A court hearing between Coinbase and the U.S. Securities and Exchange Commission (SEC) took place on Jan. 17 concerning earlier charges.
In June 2023, the SEC alleged that Coinbase illegally operated a unregistered national securities exchange, broker, and clearing agency and that its crypto staking service involved the unregistered sale and offering of securities.
Though Judge Katherine Polk Failla did not provide a ruling or judgment today, she expressed concerns in line with those of Coinbase.
According to Reuters, Judge Failla commented on 13 crypto tokens that Coinbase provides customers with access to but does not issue, and which the SEC considers securities. The judge questioned the SEC’s arguments, stating:
“I am concerned… that what you’re asking for is to broaden the definition of what constitutes a security.”
The SEC’s assistant chief litigation counsel, Patrick Costello, instead argued that the crypto tokens in question are part of a larger enterprise (ie. blockchain network) and are therefore akin to investment contracts. He added that the value of each token increases as the value of the network or ecosystem grows. By extension, each asset could be considered a security as the case develops.
According to The Block, Costello conceded that token issuers had “not exactly” violated securities laws. The companies behind Cardano (ADA), Solana (ADA), and Polygon (MATIC) have previously denied those assets’ securities status and are not named as defendants the SEC’s case against Coinbase.
Hearing also addressed dismissal
FOX Business reporter Eleanor Terrett also reported on the hearing. According to Terrett’s account, Judge Failla asked the SEC why she should not dismiss the case, a course of action requested by Coinbase itself.
The judge cited Senator Cynthia Lummis’ support for a dismissal, calling Lummis “not just a random Senator” but “deeply involved in the space.” The judge paraphrased an earlier statement in which Lummis implied the outdatedness of securities tests, stating: “We’ve had a good run. We’ve had 90 years where these securities laws have been able to apply to these markets.”
Terrett went on to describe closing arguments. The SEC argued that Coinbase is misapplying the Howey Test of 1934 and denied any “easy workaround.”

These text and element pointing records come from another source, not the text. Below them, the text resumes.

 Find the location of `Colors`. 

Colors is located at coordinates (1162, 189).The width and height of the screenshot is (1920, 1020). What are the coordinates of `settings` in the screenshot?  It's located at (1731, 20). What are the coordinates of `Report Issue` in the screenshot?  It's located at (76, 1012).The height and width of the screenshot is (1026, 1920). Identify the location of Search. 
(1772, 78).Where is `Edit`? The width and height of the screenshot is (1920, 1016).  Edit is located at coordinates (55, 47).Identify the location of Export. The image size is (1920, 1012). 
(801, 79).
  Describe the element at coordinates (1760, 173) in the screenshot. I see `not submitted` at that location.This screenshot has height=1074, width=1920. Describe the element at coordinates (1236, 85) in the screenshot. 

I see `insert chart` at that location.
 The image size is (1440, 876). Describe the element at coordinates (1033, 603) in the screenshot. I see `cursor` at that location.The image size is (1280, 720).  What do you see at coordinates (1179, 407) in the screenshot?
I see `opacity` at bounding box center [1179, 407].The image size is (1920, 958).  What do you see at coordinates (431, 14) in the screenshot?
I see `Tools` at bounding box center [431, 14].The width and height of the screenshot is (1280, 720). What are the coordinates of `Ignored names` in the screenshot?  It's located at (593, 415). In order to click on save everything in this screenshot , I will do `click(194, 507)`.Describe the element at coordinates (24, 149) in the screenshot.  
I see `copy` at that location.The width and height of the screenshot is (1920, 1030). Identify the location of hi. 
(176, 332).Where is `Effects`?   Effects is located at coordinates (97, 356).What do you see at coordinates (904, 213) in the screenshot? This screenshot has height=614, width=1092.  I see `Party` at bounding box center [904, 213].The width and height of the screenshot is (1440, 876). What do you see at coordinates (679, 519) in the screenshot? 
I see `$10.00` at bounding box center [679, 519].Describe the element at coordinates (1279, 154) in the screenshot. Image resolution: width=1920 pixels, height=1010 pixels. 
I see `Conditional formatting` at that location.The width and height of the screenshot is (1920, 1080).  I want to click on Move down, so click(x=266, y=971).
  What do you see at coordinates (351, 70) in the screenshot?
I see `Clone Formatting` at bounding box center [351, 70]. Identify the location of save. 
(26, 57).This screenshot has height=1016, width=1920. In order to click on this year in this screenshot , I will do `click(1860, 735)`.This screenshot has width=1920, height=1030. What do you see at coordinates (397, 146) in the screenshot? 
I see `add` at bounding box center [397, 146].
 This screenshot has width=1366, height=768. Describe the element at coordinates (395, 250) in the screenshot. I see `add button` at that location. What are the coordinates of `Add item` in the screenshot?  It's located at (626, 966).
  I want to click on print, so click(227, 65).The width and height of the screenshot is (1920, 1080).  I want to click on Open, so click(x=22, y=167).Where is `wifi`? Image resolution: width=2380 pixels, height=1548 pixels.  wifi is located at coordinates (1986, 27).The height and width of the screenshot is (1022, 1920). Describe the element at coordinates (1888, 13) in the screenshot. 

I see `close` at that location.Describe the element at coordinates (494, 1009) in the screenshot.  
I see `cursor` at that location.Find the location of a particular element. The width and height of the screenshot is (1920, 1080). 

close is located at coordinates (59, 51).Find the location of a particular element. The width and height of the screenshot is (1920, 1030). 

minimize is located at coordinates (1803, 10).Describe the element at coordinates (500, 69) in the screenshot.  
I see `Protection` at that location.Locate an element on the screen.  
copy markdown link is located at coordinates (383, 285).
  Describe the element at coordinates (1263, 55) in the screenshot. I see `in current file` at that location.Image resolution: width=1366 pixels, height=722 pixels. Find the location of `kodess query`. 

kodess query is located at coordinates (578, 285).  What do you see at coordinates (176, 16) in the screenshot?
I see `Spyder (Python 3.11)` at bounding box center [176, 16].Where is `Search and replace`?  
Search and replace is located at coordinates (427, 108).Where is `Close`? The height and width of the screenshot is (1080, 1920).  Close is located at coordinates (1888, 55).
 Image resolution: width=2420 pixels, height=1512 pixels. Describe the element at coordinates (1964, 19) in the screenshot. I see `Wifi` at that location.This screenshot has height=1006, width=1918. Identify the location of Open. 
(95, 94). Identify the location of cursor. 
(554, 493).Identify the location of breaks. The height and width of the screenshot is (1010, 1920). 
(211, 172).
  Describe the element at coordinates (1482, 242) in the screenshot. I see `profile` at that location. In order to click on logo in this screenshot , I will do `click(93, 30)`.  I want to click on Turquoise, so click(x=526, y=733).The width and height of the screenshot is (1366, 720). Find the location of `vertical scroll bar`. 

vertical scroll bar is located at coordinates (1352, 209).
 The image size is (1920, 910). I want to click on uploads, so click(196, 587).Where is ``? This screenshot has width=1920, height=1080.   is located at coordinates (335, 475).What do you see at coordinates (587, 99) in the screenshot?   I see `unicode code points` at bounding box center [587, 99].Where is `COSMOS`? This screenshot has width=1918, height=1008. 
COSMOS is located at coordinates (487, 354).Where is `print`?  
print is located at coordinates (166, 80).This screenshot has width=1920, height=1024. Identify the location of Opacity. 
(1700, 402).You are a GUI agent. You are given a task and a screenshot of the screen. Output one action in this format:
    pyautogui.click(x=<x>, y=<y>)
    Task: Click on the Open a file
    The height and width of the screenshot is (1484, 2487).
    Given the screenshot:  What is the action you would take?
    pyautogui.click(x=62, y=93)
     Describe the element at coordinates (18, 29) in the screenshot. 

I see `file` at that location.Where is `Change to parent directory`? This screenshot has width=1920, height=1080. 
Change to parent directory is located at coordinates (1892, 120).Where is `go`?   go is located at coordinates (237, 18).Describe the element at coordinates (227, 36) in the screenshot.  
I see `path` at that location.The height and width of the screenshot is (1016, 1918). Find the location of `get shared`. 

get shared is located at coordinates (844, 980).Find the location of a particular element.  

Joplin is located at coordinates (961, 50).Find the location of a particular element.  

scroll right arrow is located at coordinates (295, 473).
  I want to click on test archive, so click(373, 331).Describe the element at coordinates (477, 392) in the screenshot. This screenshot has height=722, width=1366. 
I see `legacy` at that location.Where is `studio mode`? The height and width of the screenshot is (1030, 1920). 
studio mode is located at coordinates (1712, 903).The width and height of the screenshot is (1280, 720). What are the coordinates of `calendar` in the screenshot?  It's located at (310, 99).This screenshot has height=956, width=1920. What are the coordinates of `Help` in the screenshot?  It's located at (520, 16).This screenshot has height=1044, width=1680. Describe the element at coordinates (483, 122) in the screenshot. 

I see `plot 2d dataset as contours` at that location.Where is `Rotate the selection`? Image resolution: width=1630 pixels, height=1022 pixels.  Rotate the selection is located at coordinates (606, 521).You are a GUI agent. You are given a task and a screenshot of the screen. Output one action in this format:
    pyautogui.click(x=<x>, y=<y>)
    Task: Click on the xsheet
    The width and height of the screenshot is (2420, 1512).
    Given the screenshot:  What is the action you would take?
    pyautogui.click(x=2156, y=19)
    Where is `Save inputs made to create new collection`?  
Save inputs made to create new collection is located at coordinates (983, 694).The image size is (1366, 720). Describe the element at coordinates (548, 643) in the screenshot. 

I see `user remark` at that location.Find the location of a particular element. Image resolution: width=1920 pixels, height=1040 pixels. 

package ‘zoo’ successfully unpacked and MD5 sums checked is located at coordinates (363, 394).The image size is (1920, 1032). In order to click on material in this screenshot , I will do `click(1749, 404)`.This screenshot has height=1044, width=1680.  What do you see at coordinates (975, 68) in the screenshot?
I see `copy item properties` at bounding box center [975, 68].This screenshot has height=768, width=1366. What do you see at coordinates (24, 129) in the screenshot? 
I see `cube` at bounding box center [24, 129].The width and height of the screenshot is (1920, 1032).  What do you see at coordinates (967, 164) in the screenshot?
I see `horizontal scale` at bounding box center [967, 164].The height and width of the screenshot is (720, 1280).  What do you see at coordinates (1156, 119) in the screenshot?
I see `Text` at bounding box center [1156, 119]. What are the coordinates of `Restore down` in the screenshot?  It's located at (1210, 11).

Coinbase responded that the SEC has not shown that token issuers have done anything that could be considered a contract with Coinbase customers, stating:
“The Commission’s complaint draws the court into completely unprecedented territory. The SEC should follow enforcement and rulemaking actions that make sense of statutory language and [don’t] twist it upside down. This is several bridges too far and for that reason we ask you to dismiss [the SEC’s case] completely.”
Despite her critical attitude toward the SEC, Judge Failla declined to rule today, according to Terrett. The judge told both sides to take the lack of a decision as a “compliment,” suggesting that each side has a viable argument.